June 2026 - R&D Journal: Experiment Marts, Productized Scraping, and Relay-Managed Agents¶
Context¶
This entry covers June 1-18, 2026. June continued May's platform research with three stronger R&D lines: experiment marts for causal measurement, productized website scraping for repeatable knowledge onboarding, and relay-managed agents for factory coordination.
Closed-Loop Agent Evaluation and Optimization - Experiment Marts and Observability¶
Project and lock¶
The goal was to make Rose experiments and language-model behavior measurable with repeatable metric definitions and product-specific telemetry. Rose experiments involve delayed, multi-event outcomes — prior exposure, eligible URLs, bounce handling, soft conversions, pricing-page reach, and client-specific conversion filters — that generic dashboards and ad hoc SQL cannot turn into reliable causal conclusions. May had introduced the layered analytics architecture and early A/B tooling; June tested the next layer: experiment marts, metric descriptors, Bayesian analysis, scheduled refreshes, and chat and language-model observability.
This month's work¶
The hypothesis was that precomputed experiment marts plus explicit metric descriptors and product-specific telemetry produce more reliable experimentation than ad hoc dashboard queries. The work materialized experiment results into precomputed marts on a scheduled refresh, with explicit metric descriptors covering experiment metrics, cohort gates, prior-exposure handling, eligible-URL filtering, Bayesian win probability, and per-client conversion-filter accuracy. Alongside the marts, chat and language-model telemetry was added and corrected — chat latency, per-call model metrics, reply counts, metric temporality, in-flight gauges, and worker telemetry initialization — and the product-specific observability approach was documented.

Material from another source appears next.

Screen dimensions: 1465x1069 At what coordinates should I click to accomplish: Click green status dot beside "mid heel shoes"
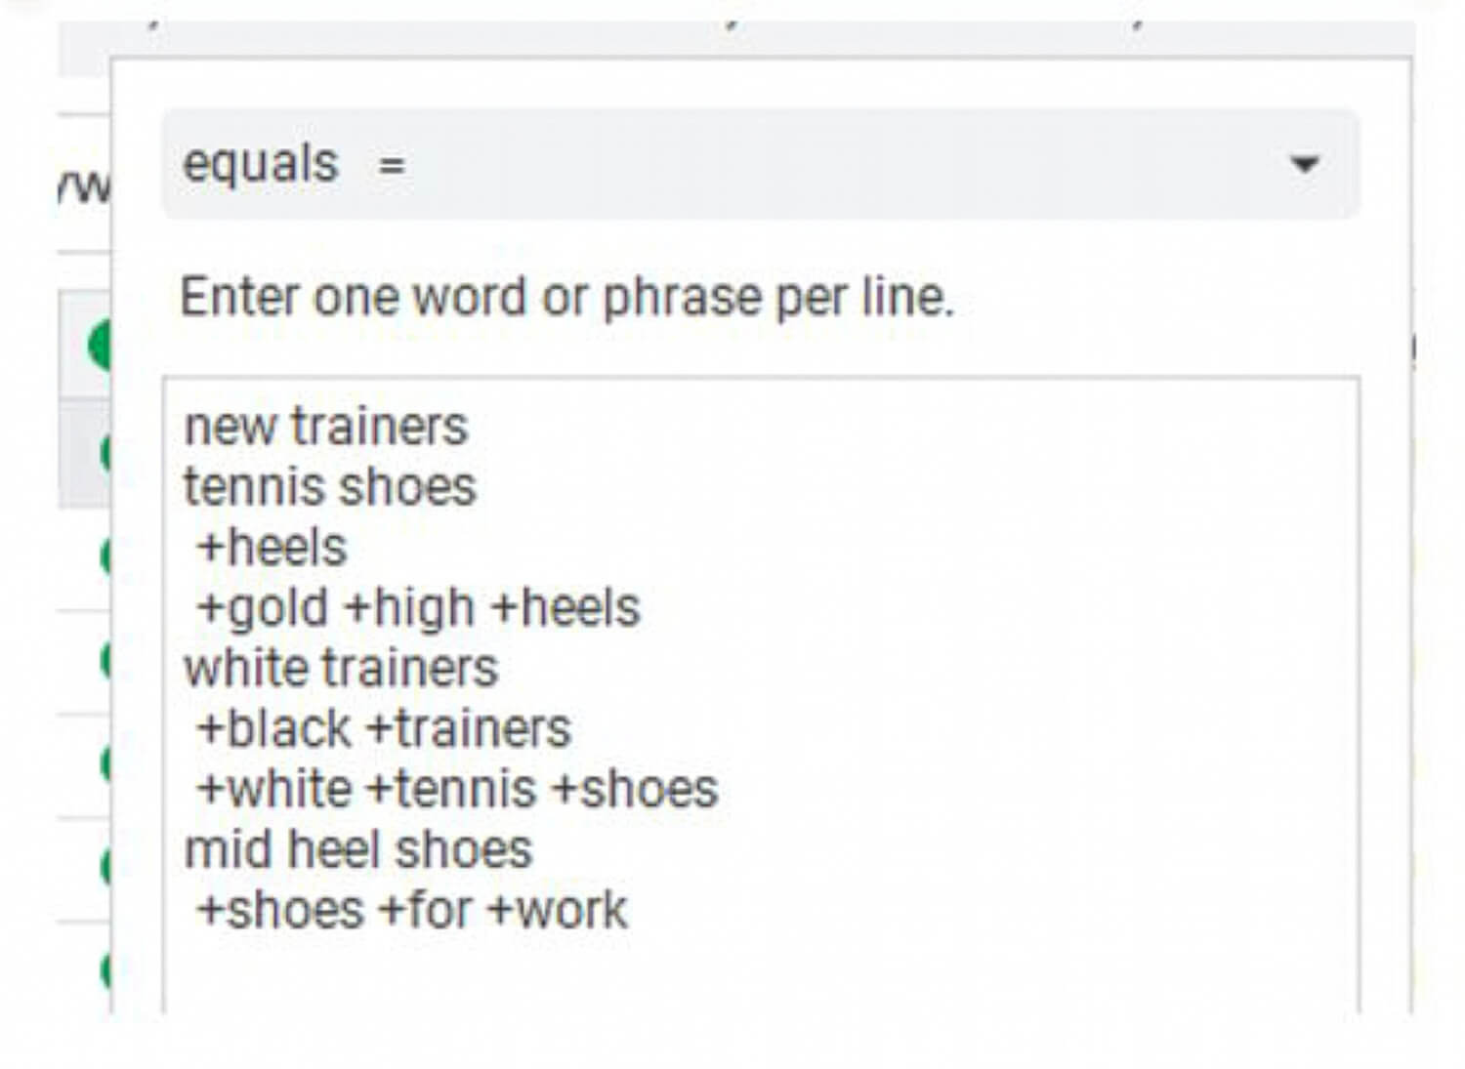[105, 866]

Results, proof, and next step¶
The first learning was that experiment metrics must be materialized and described, or metric drift reappears across staff tools. The second was that chat observability must be scoped by active site, domain, and client — global reply counts are not enough for product decisions. The negative learning was that telemetry temporality and worker-initialization details can invalidate dashboards even when application behavior is correct. The infrastructure is ready, but business conclusions still require experiment runtime and traffic. Next step: use accumulated experiment data to validate specific product hypotheses and compare metric stability against the prior dashboard-query approach.

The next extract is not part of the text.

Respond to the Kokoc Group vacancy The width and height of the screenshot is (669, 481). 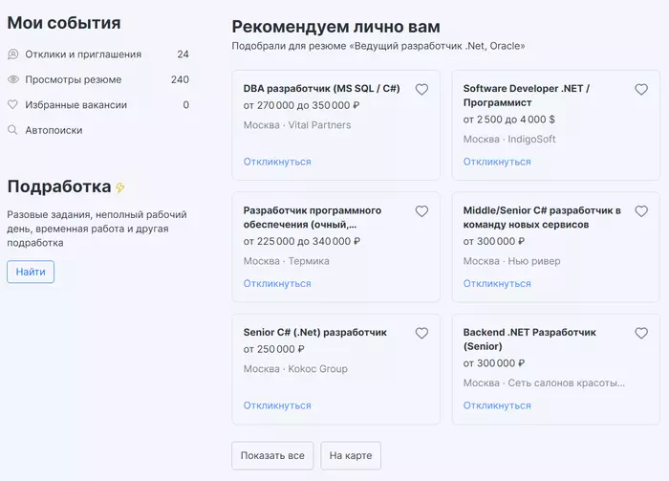click(x=277, y=405)
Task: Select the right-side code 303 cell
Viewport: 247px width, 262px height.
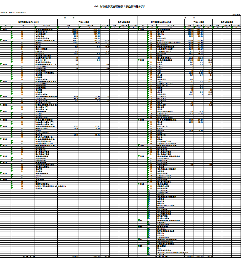Action: pos(142,120)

Compounding Context Engine for Company, Industry, and Buyer Intelligence - Productized Knowledge Intake¶
Project and lock¶
The goal was to reduce onboarding variance by converting arbitrary client websites into cleaner retrieval-ready knowledge and skill/evaluation inputs. Scrape quality varies by content-management system, duplicated layout blocks, hidden content, long-form pages, localized pages, and inconsistent metadata, and poor scrape quality propagates into retrieval and skill behavior. May had shown that factory workflows and outbound publishing need better content inputs; June addressed the input side through a productized scraping pipeline.
This month's work¶
The hypothesis was that a standardized scraping pipeline with content-management-system handling, duplicate-block detection, post-clean sweeps, and evaluation-seed generation can reduce manual knowledge-onboarding variance. The work built a standardized scraping pipeline that handles differing content-management systems, detects and drops duplicated layout blocks, applies post-clean sweeps, and filters long-form pages, turning arbitrary client sites into cleaner retrieval-ready units. Evaluation seeds were generated alongside onboarding so scrape quality could be checked, and answer-quality work connected skill composition to deterministic suggested-answer evaluations. The pipeline design was recorded in a decision record.

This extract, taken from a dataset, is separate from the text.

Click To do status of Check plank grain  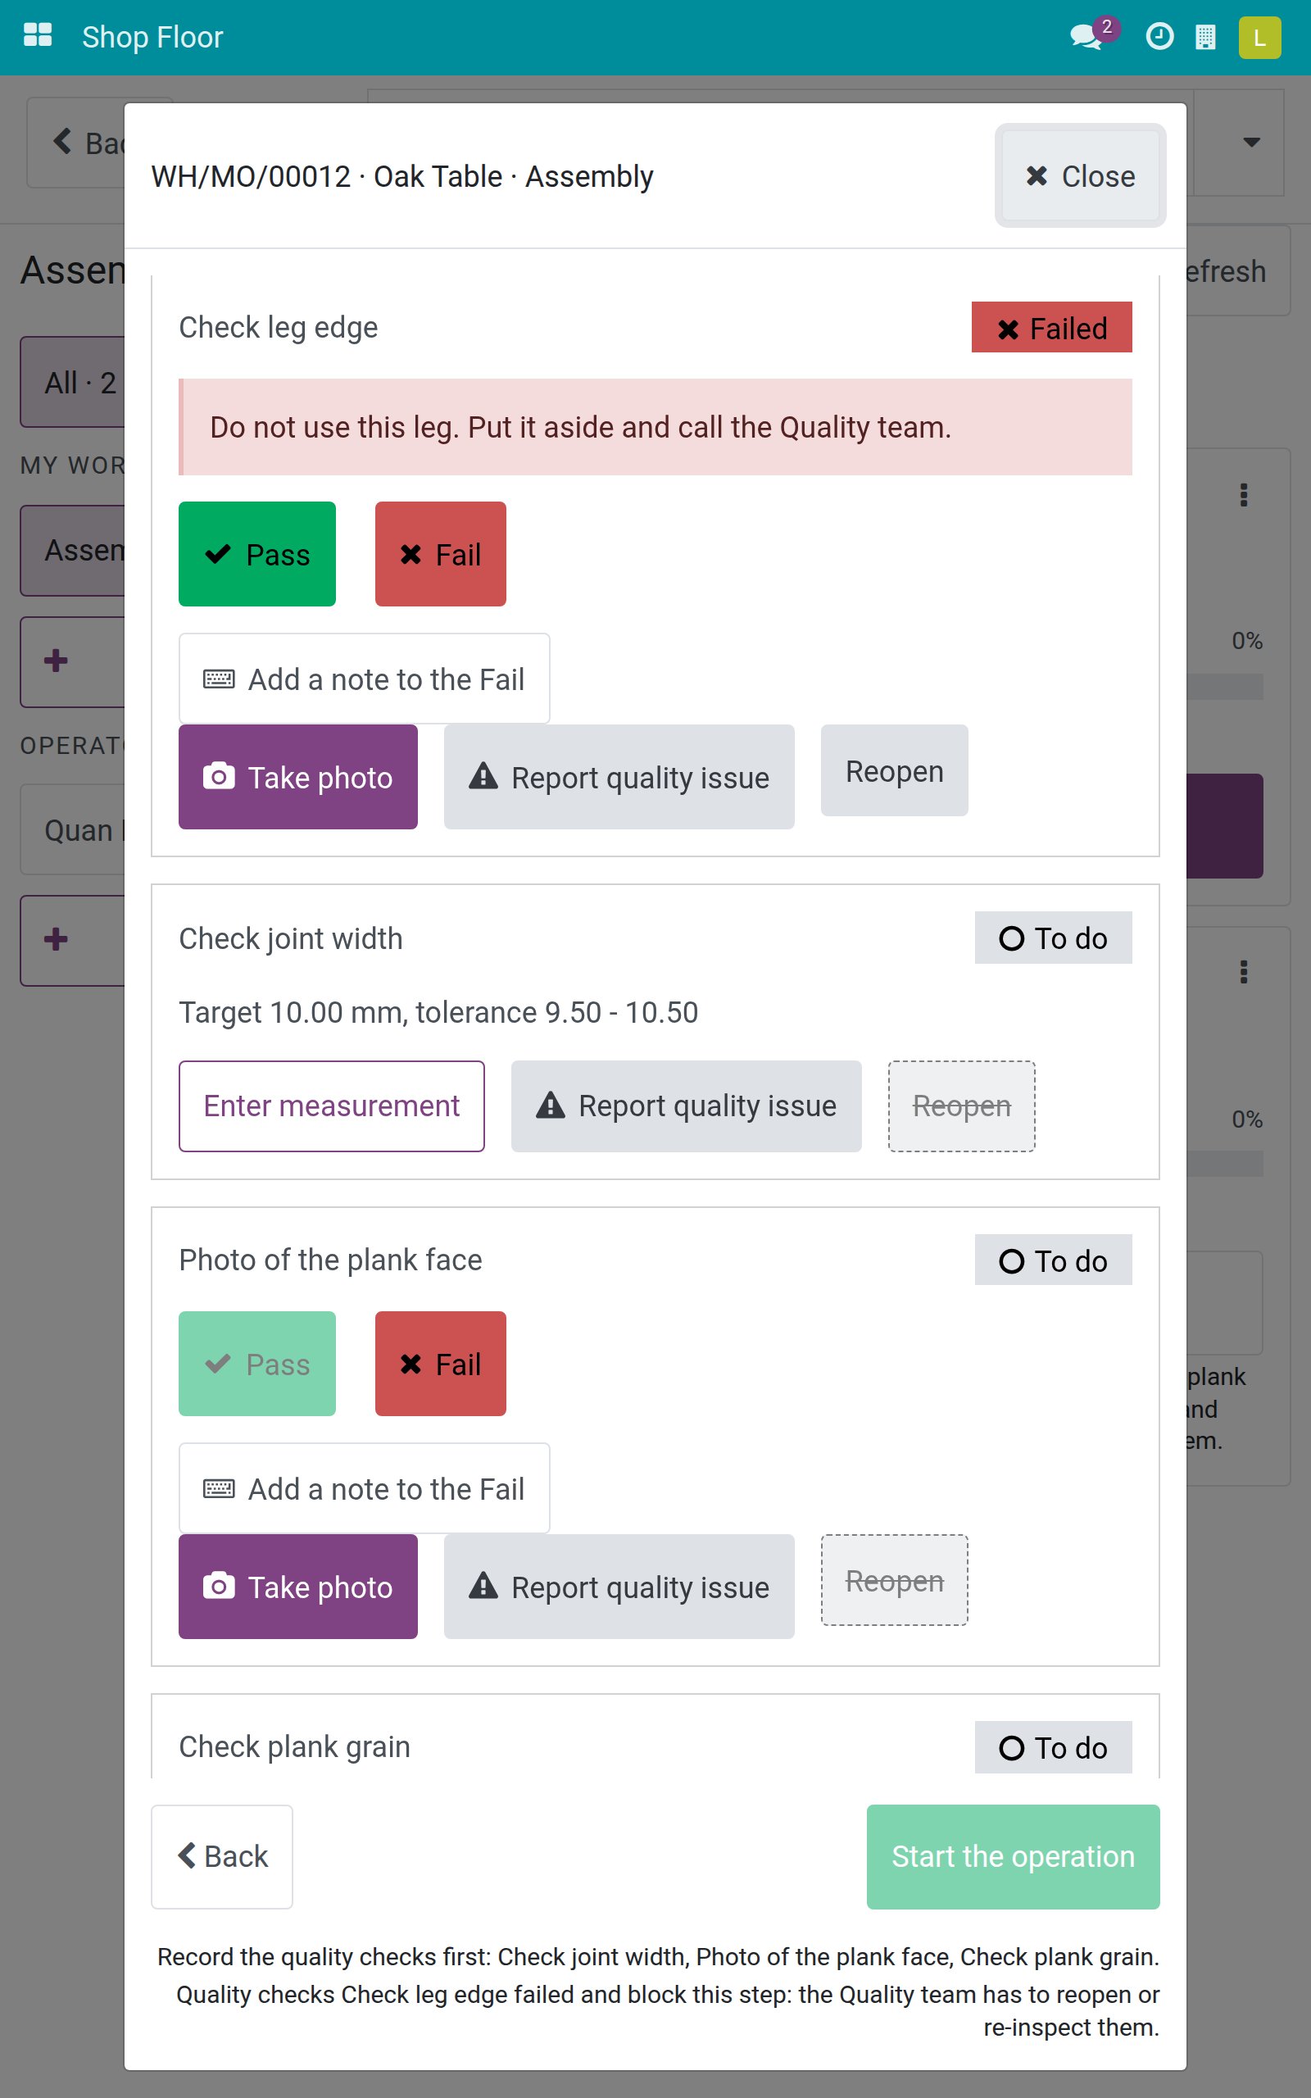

Results, proof, and next step¶
The first learning was that repeatable scraping is less about crawling more pages and more about cleaning page structure into retrieval-friendly atomic units. The second was that evaluation seeds need to be created alongside onboarding, or scrape quality is hard to validate. The remaining uncertainty is that the pipeline reduces variance but does not guarantee quality without review and evaluation feedback. Next step: feed scraped content into the evaluation loops so retrieval quality is measured rather than assumed.
Closed-Loop Agent Evaluation and Optimization - Relay-Managed Factory Work¶
Project and lock¶
The goal was to coordinate multi-step factory work through relay-managed agents so that agent tasks stay traceable across delegation, execution, review, and follow-up. Manual task tracking loses state when work is split across agents and steps; the unresolved problem was agent-work orchestration — who owns the task, what evidence proves completion, what remains blocked, and how follow-up is tracked.
This month's work¶
The hypothesis was that a relay-managed agent control plane can make factory work more observable and reduce lost follow-up compared with manual handoffs. The work built a relay-managed control plane for factory task coordination: a relay that tracks ownership, completion evidence, blocked state, and follow-up as work passes through delegation, execution, review, and follow-up, packaged as a standalone installable tool. A session-reflection workflow and a configuration-CLI guard fix supported the same factory loop. The relay design was recorded in a decision record.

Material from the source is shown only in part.